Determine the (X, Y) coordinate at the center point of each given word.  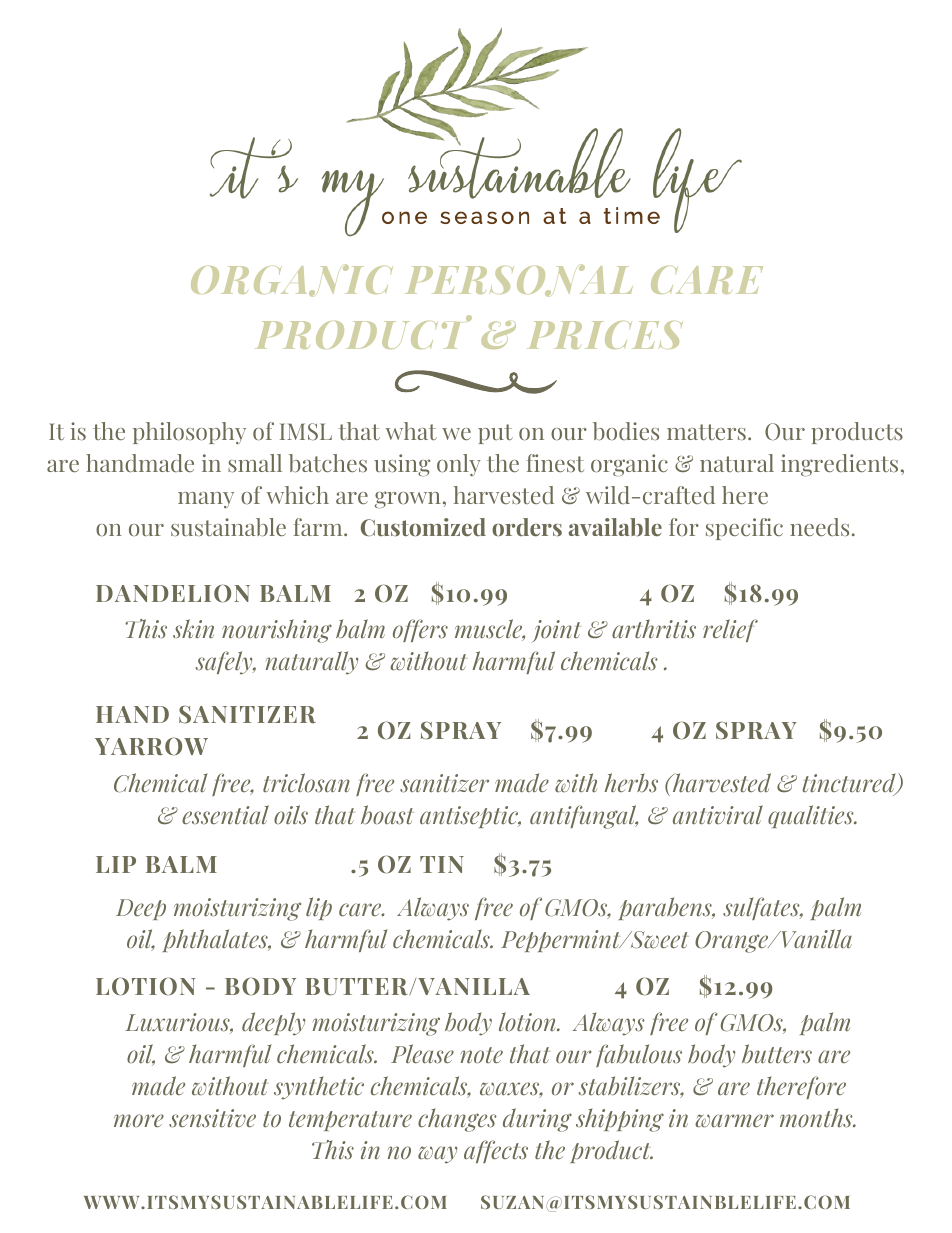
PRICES (605, 335)
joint (556, 631)
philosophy (189, 433)
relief (730, 630)
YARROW (151, 746)
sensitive (212, 1118)
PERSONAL (519, 280)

● **EXERCISE OBJECTIVE**: Reproduce every row above word for word, leaving out the picture.

● **RESULT OF THIS TASK**:
Determine the (X, Y) coordinate at the center point of each given word.  
PRICES (605, 335)
joint (556, 631)
philosophy (189, 433)
relief (730, 630)
YARROW (151, 746)
sensitive (212, 1118)
PERSONAL (519, 280)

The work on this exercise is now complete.